Exercise inputs =
• • • •
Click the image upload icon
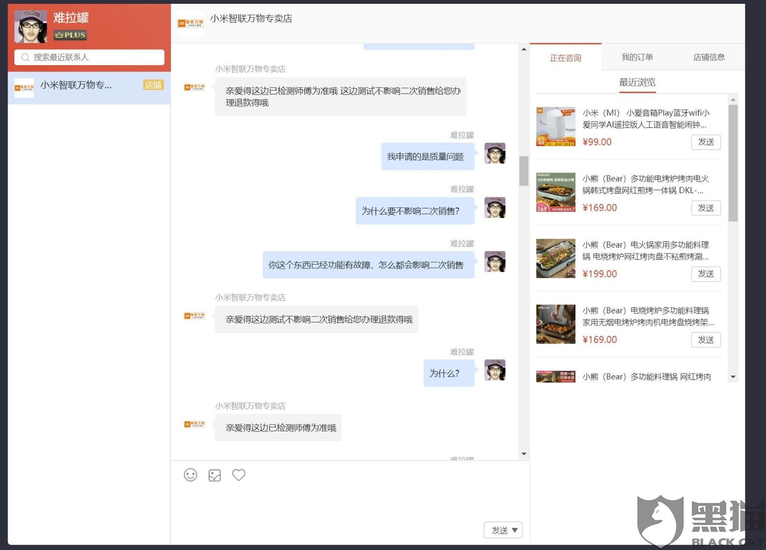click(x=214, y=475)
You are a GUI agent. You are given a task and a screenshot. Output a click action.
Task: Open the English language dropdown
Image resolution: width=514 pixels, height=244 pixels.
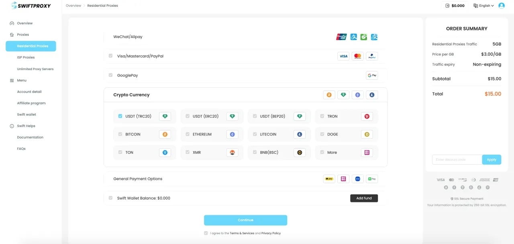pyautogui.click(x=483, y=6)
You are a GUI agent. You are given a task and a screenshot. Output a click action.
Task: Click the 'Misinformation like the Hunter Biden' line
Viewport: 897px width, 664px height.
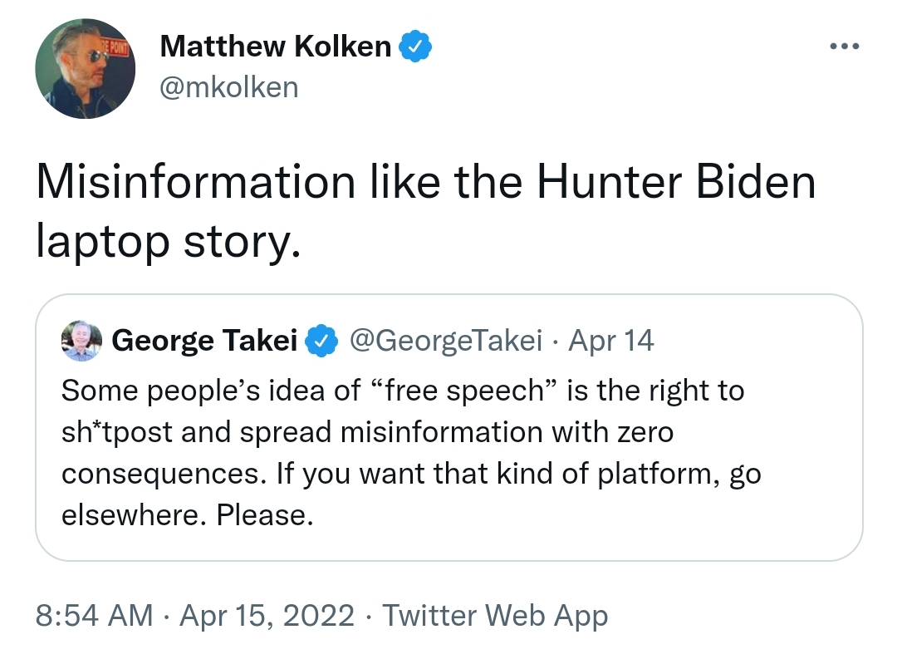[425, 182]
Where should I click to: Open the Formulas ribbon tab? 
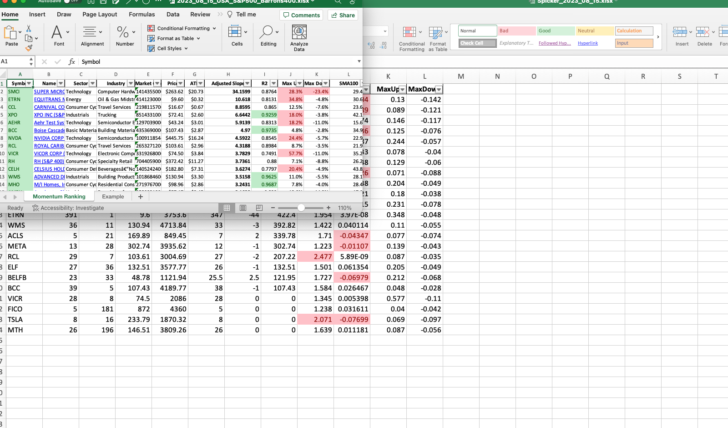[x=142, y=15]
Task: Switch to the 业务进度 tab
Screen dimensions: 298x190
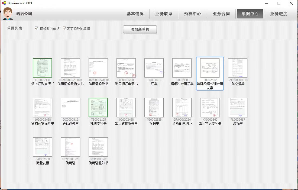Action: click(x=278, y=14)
• • • •
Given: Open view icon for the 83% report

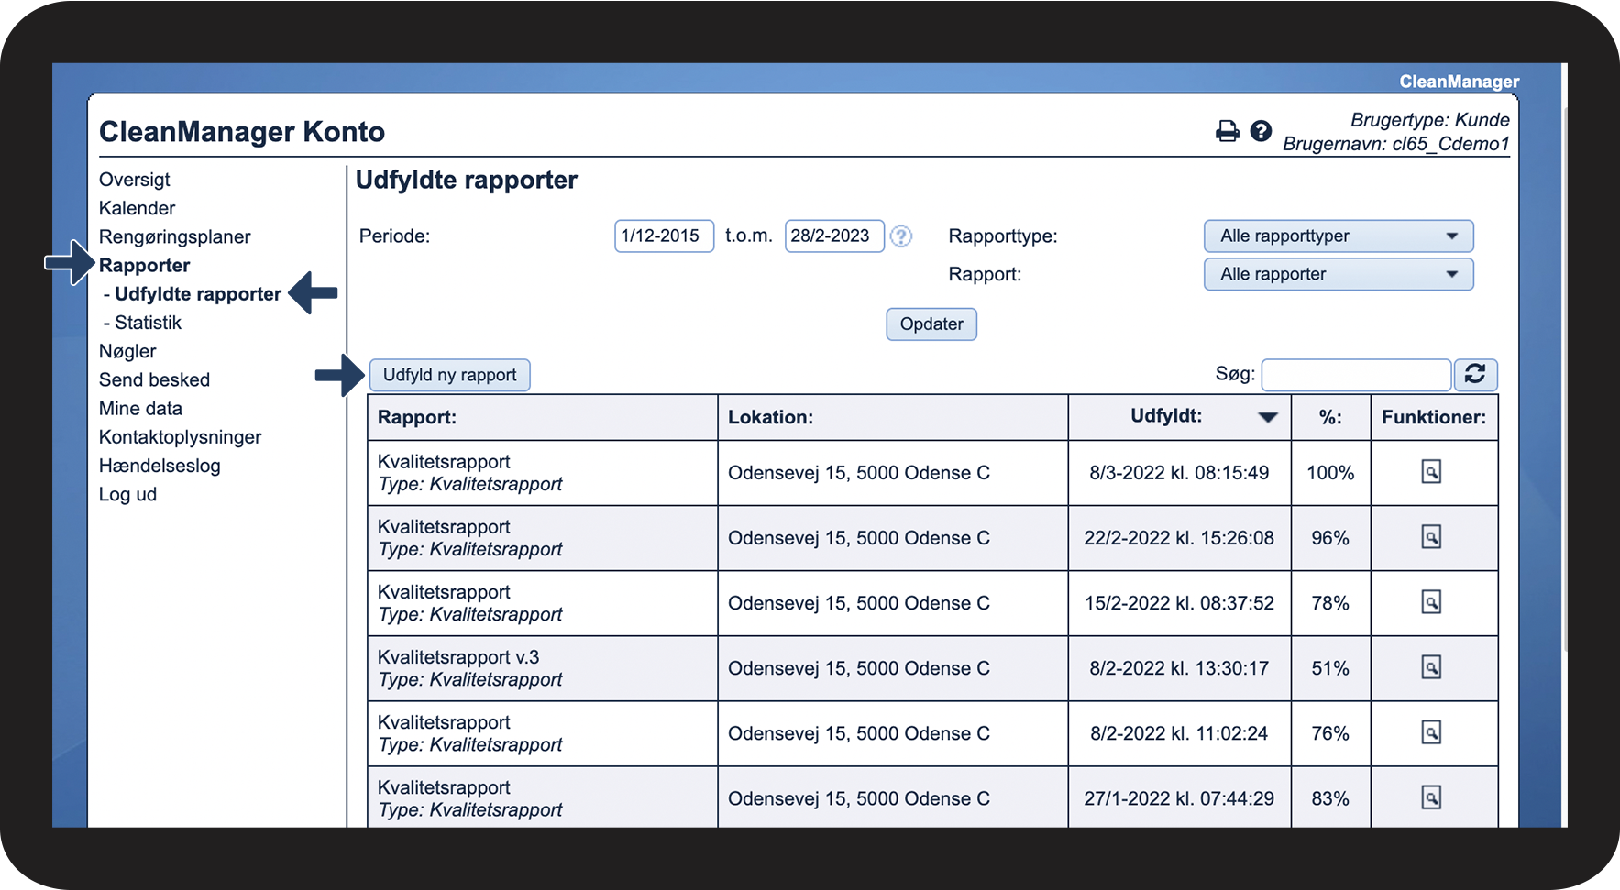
• • • •
Aim of the task =
Write out the records from the line containing "Task: Switch to the 业务进度 tab" through the line containing "Action: click(x=278, y=14)", both ends included, as a Markdown table with the columns Row and Line. Skip blank lines and leave out the pictures.

Full solution =
| Row | Line |
|---|---|
| 1 | Task: Switch to the 业务进度 tab |
| 2 | Screen dimensions: 298x190 |
| 3 | Action: click(x=278, y=14) |